Rosenfeld and Tibshirani say that their team can’t really make the raw data available because it’s confidential survey responses, insurance information, and so forth, but they are releasing aggregate estimates of symptom rates by county from each of the data sources, and to put these together to come up with predictions of future hospitalisation rates at the level of local health care systems (regions that are typically between 10 and 15 counties each).* The important thing about the hospitalisation forecasts is that they can be checked each week as new data come in. The CMU team can use this to correct biases and train its prediction model going forward.

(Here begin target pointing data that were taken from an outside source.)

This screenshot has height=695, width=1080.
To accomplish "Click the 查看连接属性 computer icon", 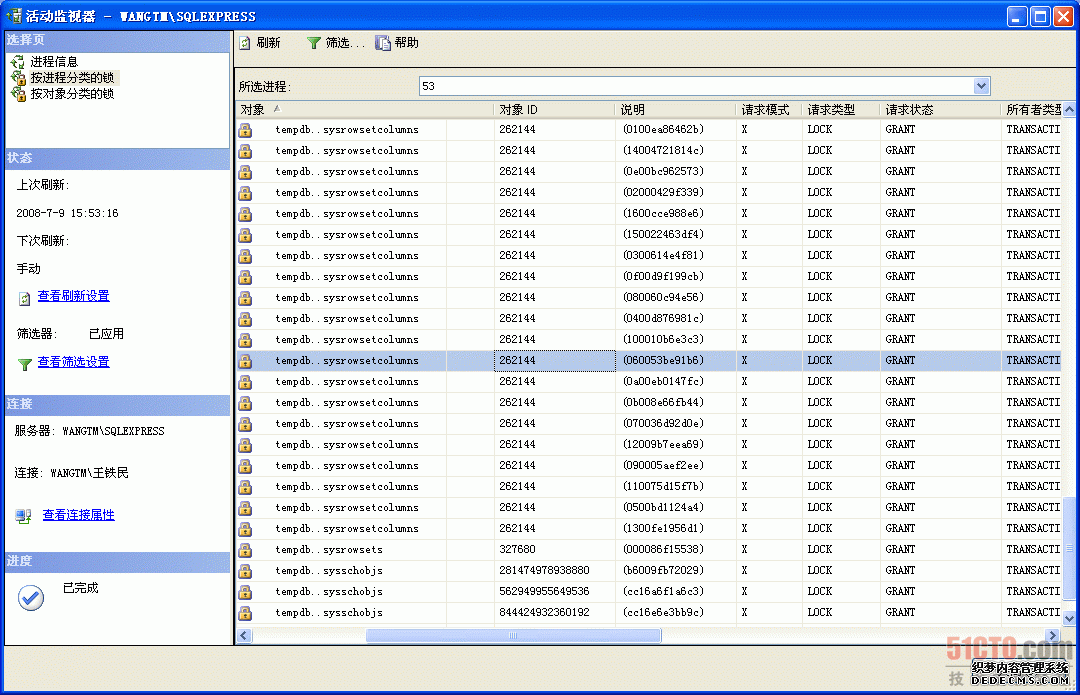I will pos(24,516).
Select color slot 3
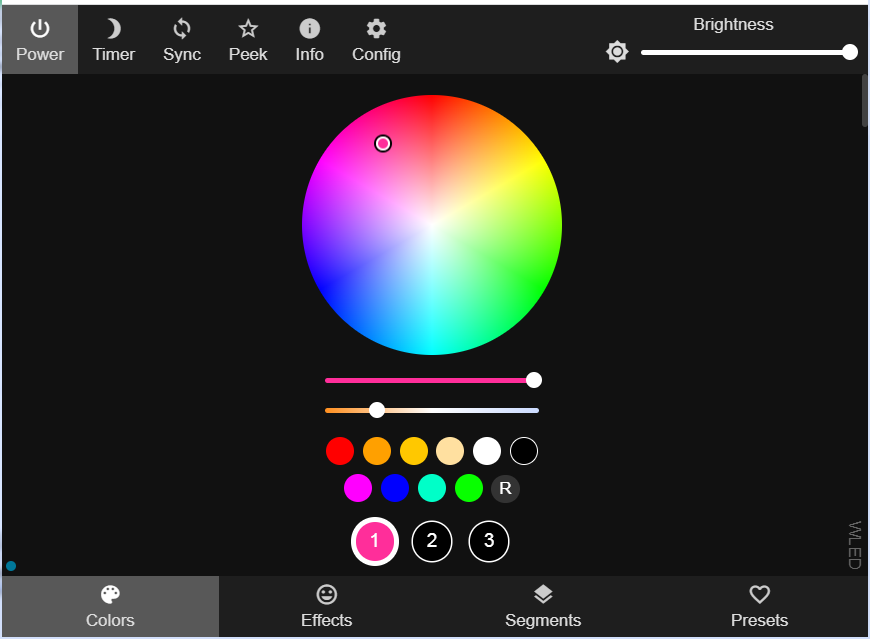Screen dimensions: 870x639 point(489,541)
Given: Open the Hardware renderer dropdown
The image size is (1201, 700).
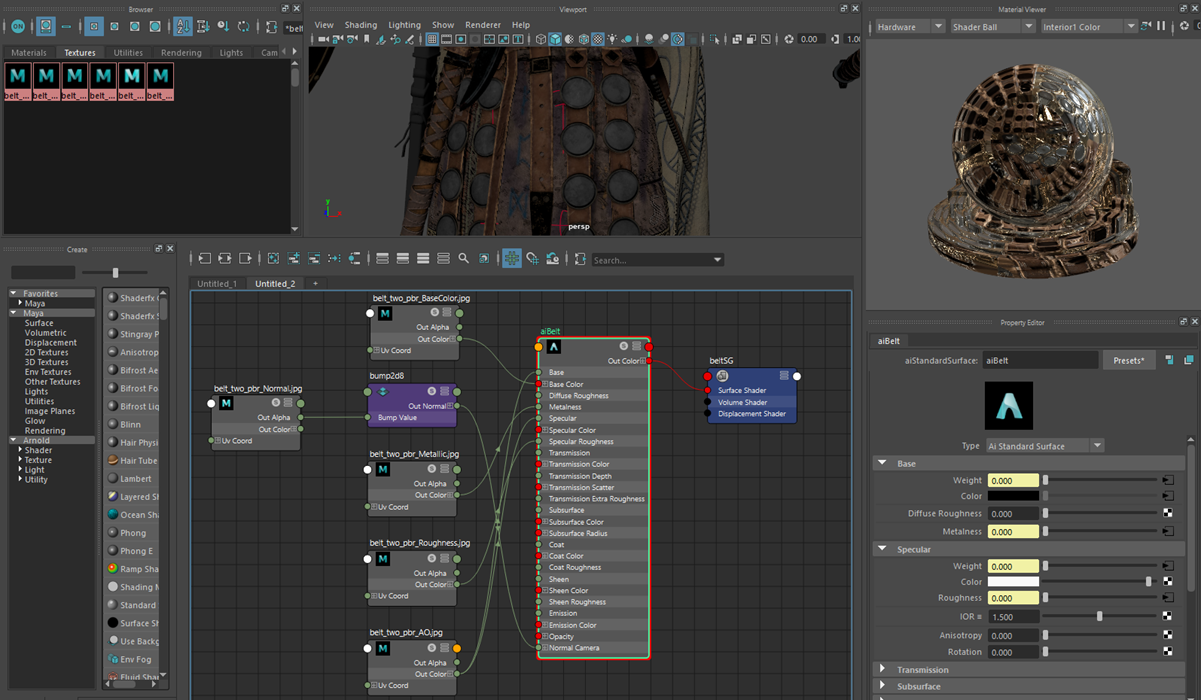Looking at the screenshot, I should pyautogui.click(x=910, y=27).
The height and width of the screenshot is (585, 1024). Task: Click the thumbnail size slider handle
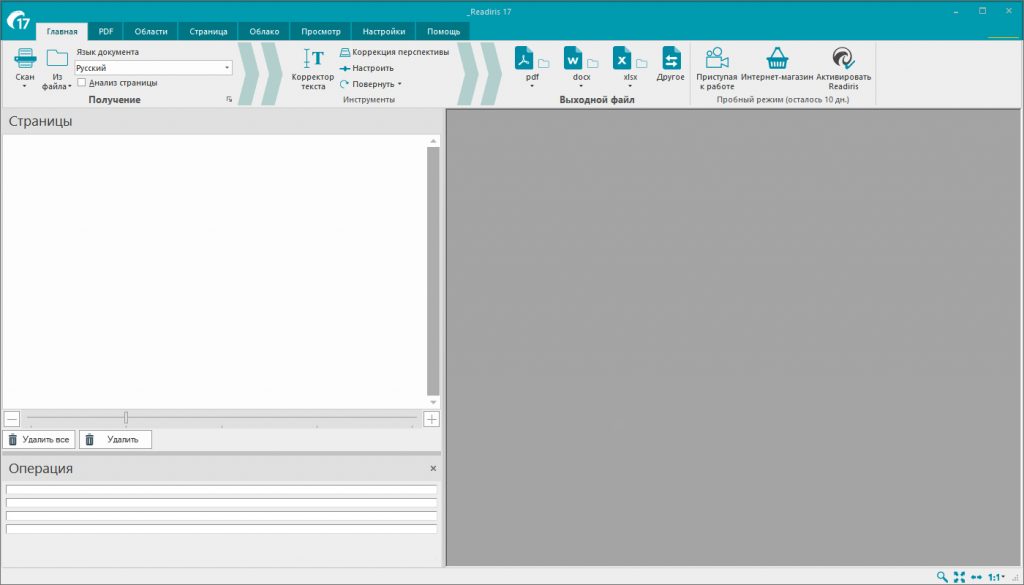click(126, 418)
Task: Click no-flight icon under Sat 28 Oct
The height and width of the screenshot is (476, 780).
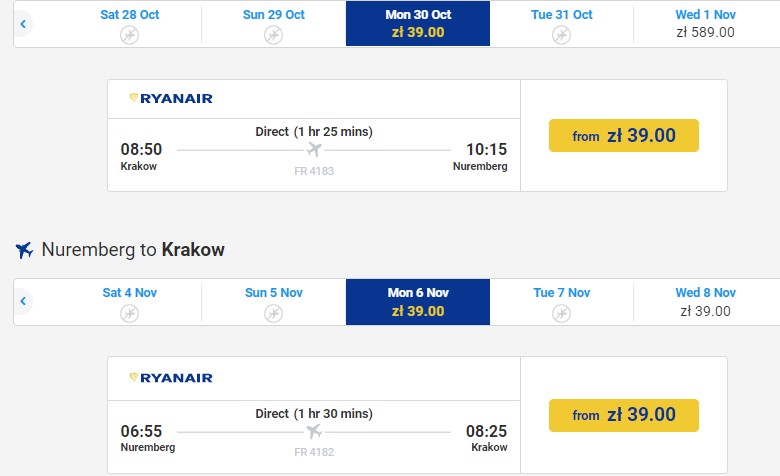Action: coord(130,35)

“We’ve done the best job we can do in the kind of time we had to make sense of these data sources. We’ve run analyses to internally kind of check that they are not garbage, that they correlate with the things we expect them to correlate with,” Tibshirani says. “The path forward after this would be to make forecasts based on them and then probably at the same time to try to do ‘nowcasting’ in order to make some statement about ‘this is what we think the current state is in the US’ ”
The most important use for this information may be to make fine-tuned decisions about loosening or tightening mitigation measures (like social distancing) in individual regions of the country. “You want to re-open the local economy as much as possible without exceeding the local acute care capacity (ICU beds, ventilators, trained personnel to operate them),” Rosenfeld writes. “Changes to mitigation measures, in either direction, affect demand on hospitals within 2-3 weeks, hence the forecasting timeframe we focus on, and our accommodation of different possible mitigation scenarios into our forecasts.”
The goals of this project are a bit different from those of some of the other forecasts we have been hearing about. Estimation of key epidemiological parameters is important in its own right, to understand the dynamic of the pandemic, learn from it, and devise long-term strategies. The goal of Rosenfeld and Tibshirani’s symptom and hospitalization monitoring program, on the other hand, is very tactical: They focus on short-term forecasting, for immediate decision-making. They care less about the true value of these key quantities and more on what inputs and features are most predictive of the targets we care about. They focus on the technology of forecasting epidemics, much more so than on the science of epidemiology. There is, of course, great need for both.
I asked Rosenfeld what his recommendations are for policymakers based on what the CMU team’s work has found so far. “First, bring together the largest health care organisations in the country and urge them to share their anonymised data into a centralised repository. This is by far the most important type of data for both situational awareness and forecasting,” he said. “Second, don’t rely on any particular model, especially with regard to long term predictions. Only trust verifiable predictions with a track record of accuracy. Third, in the spirit of not relying on models: make short-term reversible decisions on gradual opening up of parts of the economy in parts of the country. Keep your eyes on the local pulse of the epidemic. As you move along, keep track of the accuracy of different short-term forecasts.”
These sorts of continuous data collection, forecasting, and calibration projects will have value long after the pandemic has faded. As a society, we should be monitoring our public health with the same care that we track stock prices, economic indicators, and sports statistics.